• [EXERCISE TASKS]
(1) In the write-up on building a DR site with API Gateway, reproduce the part that opens with the words containing "When the theme" and closes with "round-robin strategies …etc.".
(2) According to the write-up on building a DR site with API Gateway, what does the HTTP API private integration go through to reach the private subnet ALB?
(3) Carry on the write-up about building a DR site with managed API Gateway from its final sentence.

• [PASSAGE PROVIDED]
━━━━━━━━━━

This repo is to demonstrate how to leverage aws managed services to build DR site in 2 regions. One of the critical point is to well protect backend resources through API Gateway HTTP API private integration, it will go through VPCLink to the private subnet ALB for further communication.
Building DR site with managed API Gateway
Construct Disaster Recovery mechanism through AWS managed services in multiple Region, way to mitigate the huge impact of infrastructure failure against online transaction services.
AS-is architecture for commonly used scenario
Customers who are often to use cloudfront and api gateway to boost up transactional api routing and latency, but somehow encountered un-predictable incident due to managed service operation challenge. A classical theme is to leverage API Gateway to serve incoming traffic, then terminate the encrypted traffic data, send the data to backend services which sit behind a public Application Load Balancer.
To well protect the public Application Load Balancer, it is not recommend to allow ip from everywhere to access it, but to allow regional managed APIG IPs in whitelist. As the trendy of API Gateway pattern is hot in diversity industry, there might have a operation time delta in publish the managed APIG IPs range, this result to some APIG IPs are not in the whitelist, so the incoming traffics are blocked out, make huge impact on business.
How to make this design more reliable? In the cloud era, to allow/deny communications from distributed computing system by IPs is a challenging task. IPs are always easily be changed and self-governed by each regional gov, telecom …etc.
How to design a fault-tolerant system to prevent single point of failure?
When the theme is about service discovering and communication between system nodes, there are always two directions to deal with these issue, 1) client side decide endpoint invocation, 2) server side HA with failover, round-robin strategies …etc.

━━━━━━━━━━

• [STORED RECORDS]
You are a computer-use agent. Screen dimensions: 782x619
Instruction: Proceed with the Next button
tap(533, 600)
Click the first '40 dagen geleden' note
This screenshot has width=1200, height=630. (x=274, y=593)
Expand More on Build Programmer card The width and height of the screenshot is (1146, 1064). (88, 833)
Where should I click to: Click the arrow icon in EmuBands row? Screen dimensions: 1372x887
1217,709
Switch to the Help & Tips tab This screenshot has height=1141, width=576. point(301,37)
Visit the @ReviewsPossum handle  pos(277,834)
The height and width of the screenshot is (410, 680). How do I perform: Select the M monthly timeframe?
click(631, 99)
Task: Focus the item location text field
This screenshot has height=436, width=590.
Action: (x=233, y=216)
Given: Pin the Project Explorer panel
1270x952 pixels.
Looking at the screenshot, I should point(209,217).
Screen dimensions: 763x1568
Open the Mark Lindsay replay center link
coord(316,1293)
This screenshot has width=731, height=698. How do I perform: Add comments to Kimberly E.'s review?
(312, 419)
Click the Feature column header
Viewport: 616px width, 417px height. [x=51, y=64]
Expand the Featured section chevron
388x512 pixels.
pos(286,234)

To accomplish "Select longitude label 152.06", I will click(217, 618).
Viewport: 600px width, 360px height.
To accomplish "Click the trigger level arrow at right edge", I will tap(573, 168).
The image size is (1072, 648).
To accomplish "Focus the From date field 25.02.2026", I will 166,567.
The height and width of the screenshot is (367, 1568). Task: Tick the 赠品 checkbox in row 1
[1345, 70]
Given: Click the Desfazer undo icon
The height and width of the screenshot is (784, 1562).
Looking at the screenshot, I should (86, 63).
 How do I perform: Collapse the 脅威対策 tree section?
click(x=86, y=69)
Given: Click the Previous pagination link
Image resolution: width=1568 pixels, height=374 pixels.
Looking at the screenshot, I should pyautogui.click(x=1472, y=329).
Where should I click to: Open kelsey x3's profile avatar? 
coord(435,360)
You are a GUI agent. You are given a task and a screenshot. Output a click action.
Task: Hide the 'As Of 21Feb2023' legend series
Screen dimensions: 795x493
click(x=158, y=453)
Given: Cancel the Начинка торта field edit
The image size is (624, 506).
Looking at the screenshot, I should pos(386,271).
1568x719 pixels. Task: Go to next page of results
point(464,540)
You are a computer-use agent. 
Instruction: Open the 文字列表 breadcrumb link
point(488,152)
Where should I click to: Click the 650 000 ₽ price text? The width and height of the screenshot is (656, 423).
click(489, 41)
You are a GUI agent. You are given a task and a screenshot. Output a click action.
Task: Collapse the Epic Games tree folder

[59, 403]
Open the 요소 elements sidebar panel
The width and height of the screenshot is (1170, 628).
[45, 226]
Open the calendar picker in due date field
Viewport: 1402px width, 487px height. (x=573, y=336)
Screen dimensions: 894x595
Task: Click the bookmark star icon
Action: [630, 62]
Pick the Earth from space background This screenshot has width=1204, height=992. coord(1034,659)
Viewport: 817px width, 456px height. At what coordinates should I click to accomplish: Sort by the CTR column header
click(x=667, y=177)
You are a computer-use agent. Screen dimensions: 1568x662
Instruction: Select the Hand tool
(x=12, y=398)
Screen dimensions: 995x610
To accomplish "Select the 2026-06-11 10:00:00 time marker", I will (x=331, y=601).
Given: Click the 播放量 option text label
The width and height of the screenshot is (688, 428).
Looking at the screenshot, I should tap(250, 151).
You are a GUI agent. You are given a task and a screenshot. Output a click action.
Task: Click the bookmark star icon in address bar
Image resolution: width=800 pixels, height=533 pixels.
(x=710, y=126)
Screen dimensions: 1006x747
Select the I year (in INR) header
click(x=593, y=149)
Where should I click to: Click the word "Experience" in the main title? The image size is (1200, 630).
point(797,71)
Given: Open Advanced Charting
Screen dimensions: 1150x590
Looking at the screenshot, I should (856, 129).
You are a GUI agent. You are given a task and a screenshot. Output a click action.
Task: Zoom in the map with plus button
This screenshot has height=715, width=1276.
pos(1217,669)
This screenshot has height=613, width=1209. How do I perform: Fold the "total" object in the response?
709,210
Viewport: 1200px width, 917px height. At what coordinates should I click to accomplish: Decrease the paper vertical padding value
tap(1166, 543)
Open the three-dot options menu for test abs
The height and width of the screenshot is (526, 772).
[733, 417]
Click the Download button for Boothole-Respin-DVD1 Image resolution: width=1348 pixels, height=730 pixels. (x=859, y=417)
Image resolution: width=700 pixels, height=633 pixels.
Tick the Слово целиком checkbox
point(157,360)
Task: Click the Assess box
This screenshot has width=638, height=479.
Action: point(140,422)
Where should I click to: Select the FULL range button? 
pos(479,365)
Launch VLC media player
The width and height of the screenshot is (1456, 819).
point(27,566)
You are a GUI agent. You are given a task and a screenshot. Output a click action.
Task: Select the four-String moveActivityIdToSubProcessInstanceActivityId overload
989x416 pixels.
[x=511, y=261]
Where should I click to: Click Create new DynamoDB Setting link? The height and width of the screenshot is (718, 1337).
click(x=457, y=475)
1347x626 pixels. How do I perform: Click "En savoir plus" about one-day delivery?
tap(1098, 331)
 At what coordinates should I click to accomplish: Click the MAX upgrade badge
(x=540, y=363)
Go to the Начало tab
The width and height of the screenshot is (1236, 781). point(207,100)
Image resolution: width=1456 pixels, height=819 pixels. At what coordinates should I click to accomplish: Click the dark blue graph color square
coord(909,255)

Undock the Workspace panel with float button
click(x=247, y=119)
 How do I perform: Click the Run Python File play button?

━━━━━━━━━━

• [RESPONSES IN ORDER]
(1)
When the theme is about service discovering and communication between system nodes, there are always two directions to deal with these issue, 1) client side decide endpoint invocation, 2) server side HA with failover, round-robin strategies …etc.

(2) VPCLink

(3)
Most of customers are restricted in the following forces:
To mitigate the issues on api gateway potential operation, we can take 2-steps enhancement practices to build up.
First, consider to migrate the public application load balancer into private application load balancer.
It’s a common misunderstanding that people always think about the application load balancer (ALB) should place it into public subnet, so that the ALB could correctly accept the traffic from client. In fact, the ALB could be placed into private subnet, the ALB will mount ENI and to use the IPs from the private subnet CIDR.
For the API Gateway, it would be great to use HTTP API instead of REST API for the below reasons:
Private integrations enable you to create API integrations with private resources in a VPC, such as Application Load Balancers or Amazon ECS container-based applications.
You can expose your resources in a VPC for access by clients outside of the VPC by using private integrations. You can control access to your API by using any of the authorization methods that API Gateway supports.
To create a private integration, you must first create a VPC link. To learn more about VPC links, see Working with VPC links for HTTP APIs.
After you’ve created a VPC link, you can set up private integrations that connect to an Application Load Balancer, Network Load Balancer, or resources registered with an AWS Cloud Map service.
To create a private integration, all resources must be owned by the same AWS account (including the load balancer or AWS Cloud Map service, VPC link and HTTP API).
By default, private integration traffic uses the HTTP protocol. You can specify a tlsConfig
if you require private integration traffic to use HTTPS.
Below instructions provides a demo scenario, so that you can run a nginx server via the purposed architecture.
1- Create a standard VPC with well designed public/private subnets.
Want to simplified these noisy instructions? Take a look at CDK
export class SecureApiDemoStack extends cdk.Stack {
constructor(scope: cdk.Construct, id: string, props?: cdk.StackProps) {
super(scope, id, props);
// The code that defines your stack goes here
//classic standard vpc
const vpc = new ec2.Vpc(this, "MyVpc", {
maxAzs: 3,
natGateways: 3,
});
}
#!/usr/bin/env node
import 'source-map-support/register';
import * as cdk from '@aws-cdk/core';
import {SecureApiDemoStack} from '../lib/secure-api-demo-stack';
const app = new cdk.App();
new SecureApiDemoStack(app, 'SecureApiDemoStack', {
//env: {account: process.env.CDK_DEFAULT_ACCOUNT, region: process.env.CDK_DEFAULT_REGION},
env: {account: process.env.CDK_DEFAULT_ACCOUNT, region: 'us-east-2'}
});
2- launch an EC2 instance in private subnet for nginx sample server
From now on, you could connect an EC2 instance in private subnet through session manager without bastion server.
Suggest to provision an Amazon Lixnux2 server for the experiment.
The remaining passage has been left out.